-------- SOURCE DATA --------

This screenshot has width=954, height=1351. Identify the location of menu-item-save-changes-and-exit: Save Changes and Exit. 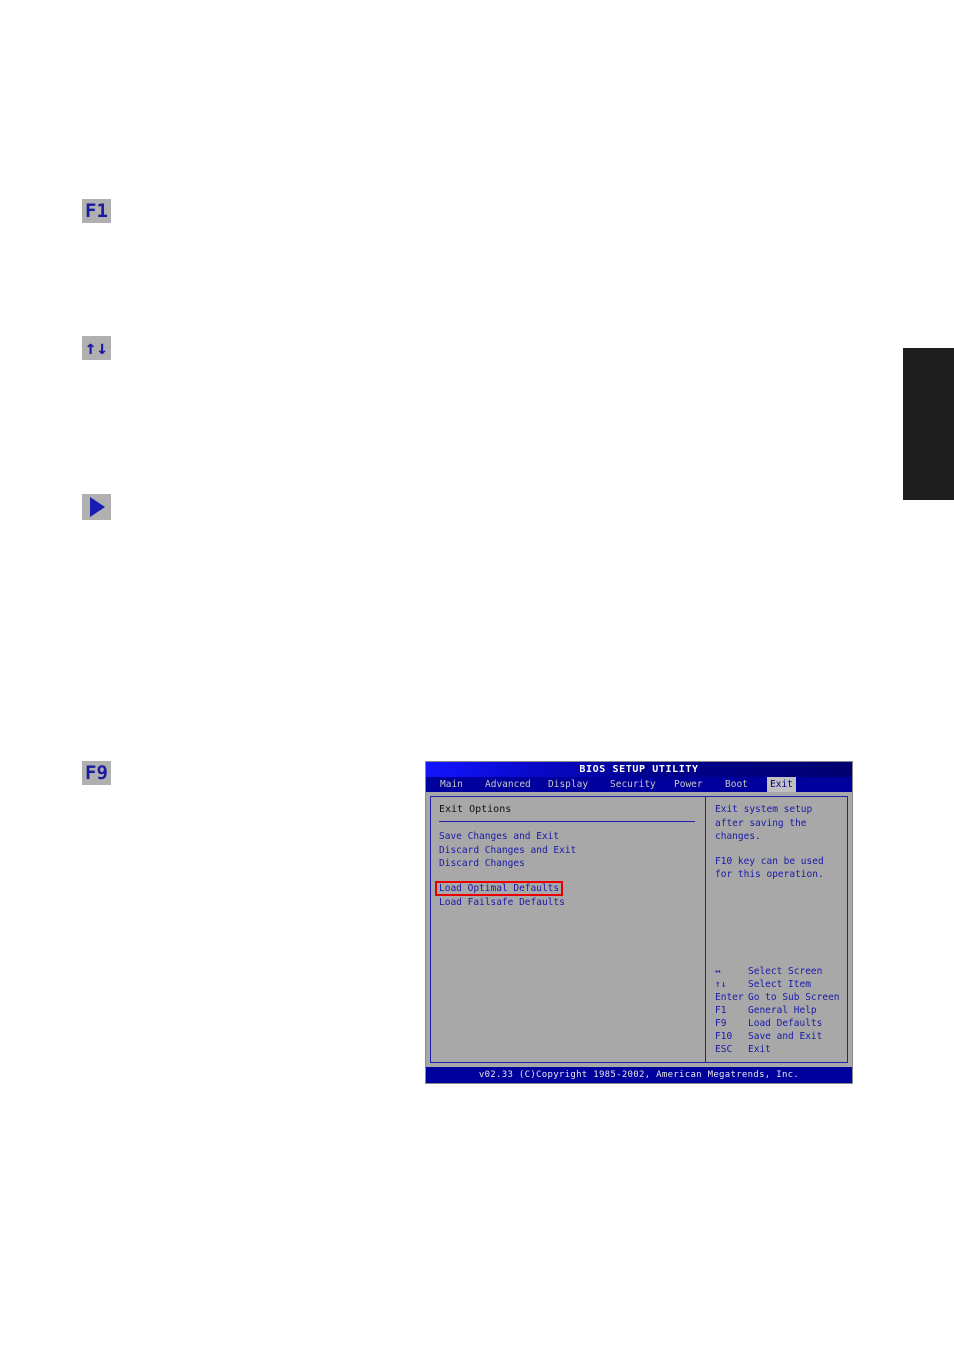
(568, 837).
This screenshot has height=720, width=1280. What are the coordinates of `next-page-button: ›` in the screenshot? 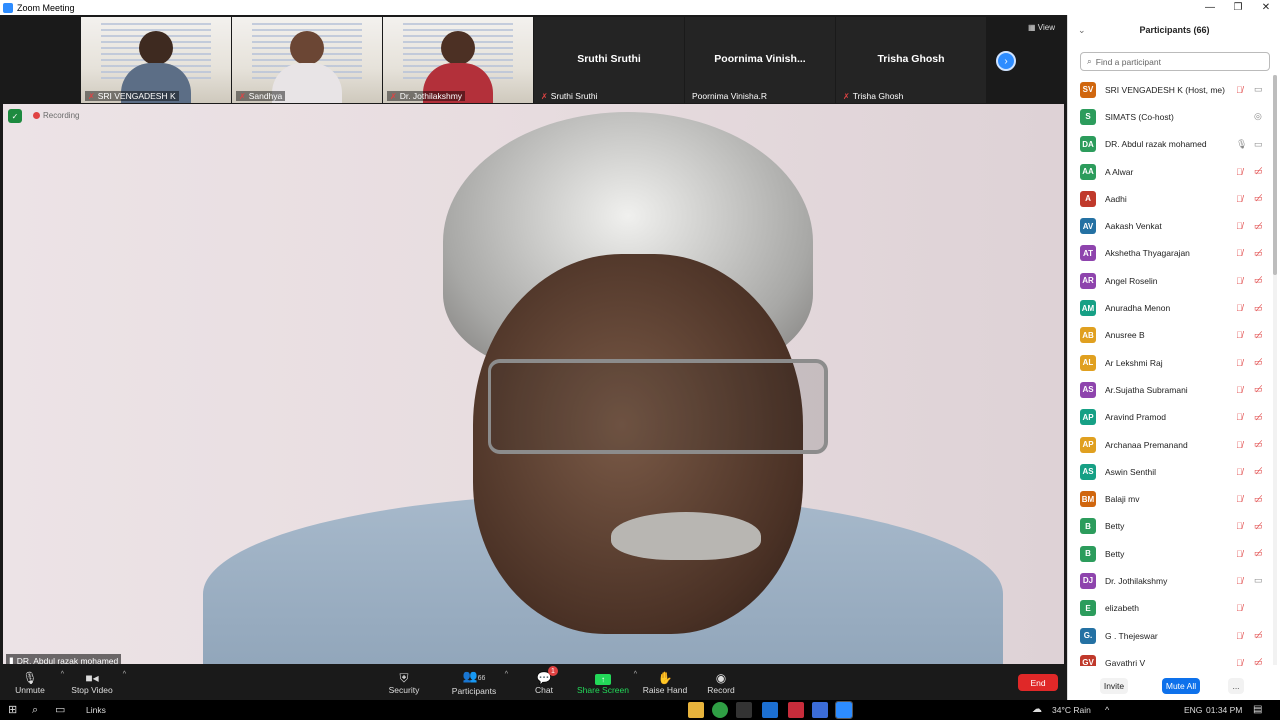 It's located at (1006, 61).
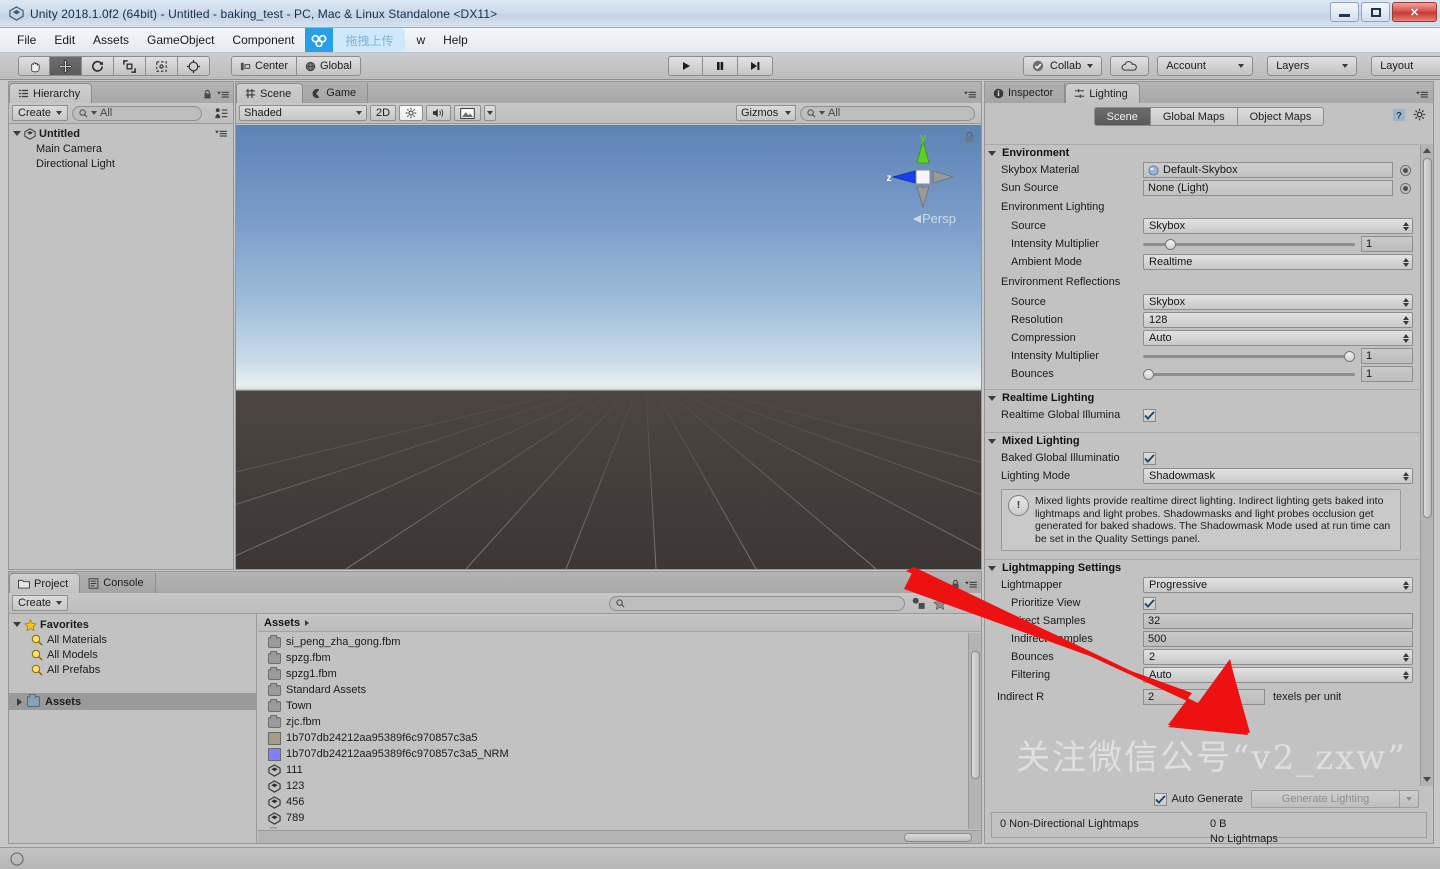  What do you see at coordinates (132, 702) in the screenshot?
I see `project-assets-root: Assets` at bounding box center [132, 702].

--------

* [WRITTEN TASK]: Please copy out the material word for word, starting at its beginning and ending at the line that contains "(568, 837).", with that line included. Leave the pictures out of your copy.

* [WRITTEN SOLUTION]:
This screenshot has width=954, height=1351. Identify the location of menu-item-save-changes-and-exit: Save Changes and Exit. 
(568, 837).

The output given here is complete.